Parents heading back to work after the summer holidays and increased mixing in other settings is a risk that comes with the return of pupils to schools next month, an expert has warned.

Dr Mike Tildesley, a member of the Scientific Pandemic Influenza Group on Modelling (Spi-M) which advises the Government, said September will be a key month for monitoring Covid-19 data.

Speaking to Times Radio in a personal capacity on Saturday, he argued that vaccinating younger age groups could provide coronavirus protection beyond the school environment.

Coronavirus graphics
(PA Graphics)

He said: “When schools reopen that does lead to more children mixing in closed environments.

“We have to remember… when we talk about schools going back, it’s not really the risk around schools. Schools are no more risky than any other environment where people mix in close proximity to one another.

“But it’s what happens around schools – when schools go back, parents tend to return to work and people mix in other environments.

“So it’s that sort of protection that if we have high levels of vaccination across younger age groups, it should provide that both direct and indirect protection in those settings.”

His comments come as the NHS prepares to ensure it is ready to potentially offer Covid-19 vaccines to all 12 to 15-year-olds in England from early September.

Coronavirus graphic
(PA Graphics)

A decision has yet to be taken regarding giving jabs to this age group and the Joint Committee on Vaccination and Immunisation (JCVI) has yet to advise on broadening the rollout.

Experts have previously warned that it is “highly likely” there will be large levels of coronavirus infection in schools by the end of September.

Advisers have told the Government to plan for this outcome, and said it remains uncertain as to whether the high prevalence might be as a result of spread of the virus within schools or in the community.

Dr Tildesley said it “remains to be seen” how things might change when people start to mix more in the autumn.

He told Times Radio: “I think the key thing for me actually is what’s going to happen next month.

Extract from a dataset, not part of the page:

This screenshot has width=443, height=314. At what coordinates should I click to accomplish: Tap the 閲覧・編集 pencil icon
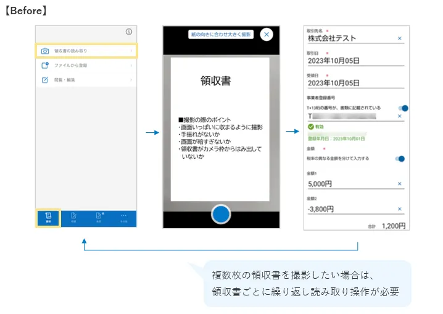tap(44, 80)
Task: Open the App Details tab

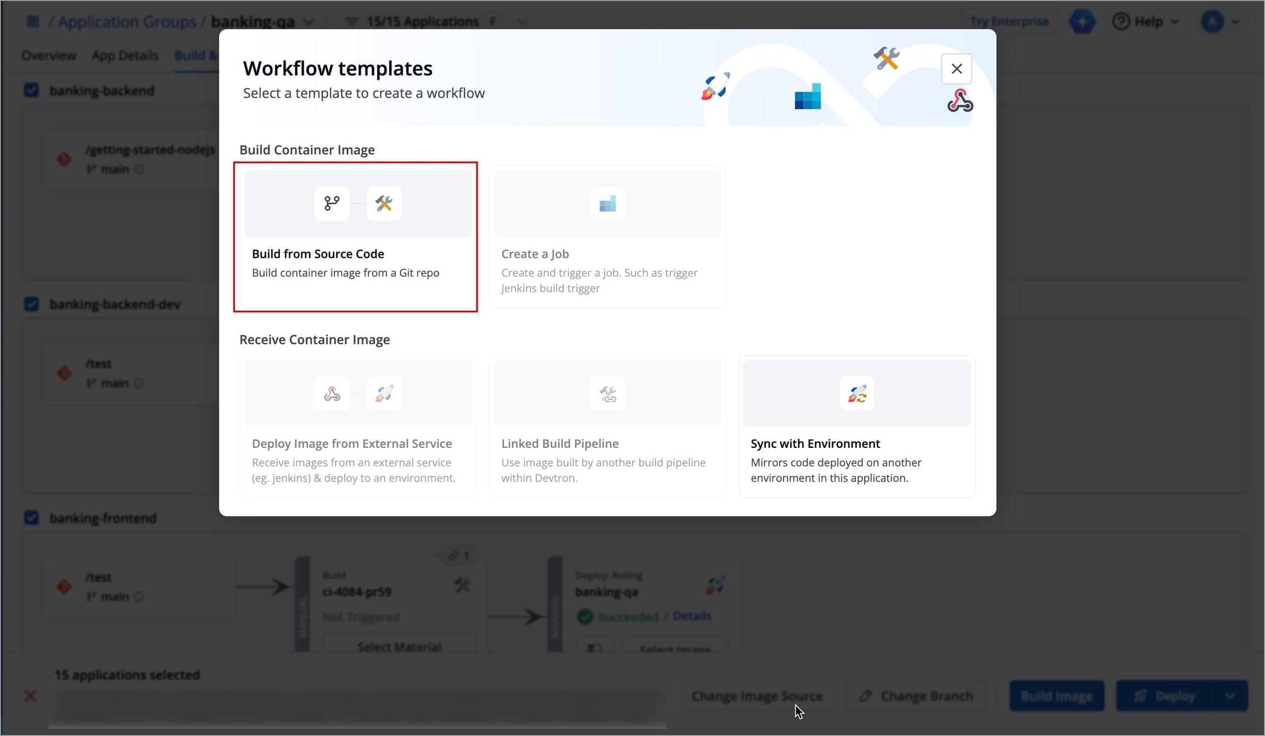Action: [x=125, y=55]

“Children are going back to school, people are coming back off their summer vacations and I think monitoring what that does to the data – and not just cases, but monitoring very carefully hospital admissions and deaths – will really dictate I think what’s going to happen in the autumn.

“We’re in quite a different place from where we were 12 months ago. Obviously, we have the Delta variant which is more transmissible, we have quite high prevalence, a lot of cases, but of course on the other side, we have a very good and effective vaccination campaign.

Coronavirus graphic
(PA Graphics)

“So I think it remains to be seen how they will trade off against each other and what that will do when September comes and people start to mix a little bit more.”

Vaccinating younger children against Covid-19 could help protect them against long Covid as well as providing indirect protection for elderly or vulnerable relatives, he added.

He said: “A younger person, if they get Covid, most of those individuals are very unlikely to develop severe symptoms.

“But of course, we do need to remember that the younger you are, you’re not just taking the vaccine for yourself, you’re taking it for, potentially, indirect protection for your more elderly and more vulnerable relatives.

“And then, of course, there’s this issue that some commentators talk about, which is the potential for long Covid, and that possibly protects younger people if they’re vaccinated.

“All of these things need to be weighed up. Because it’s children there are a lot of ethical concerns around that.

“So this is why it’s taken a little bit of time for JCVI to make that recommendation that the Government can then make a decision on.”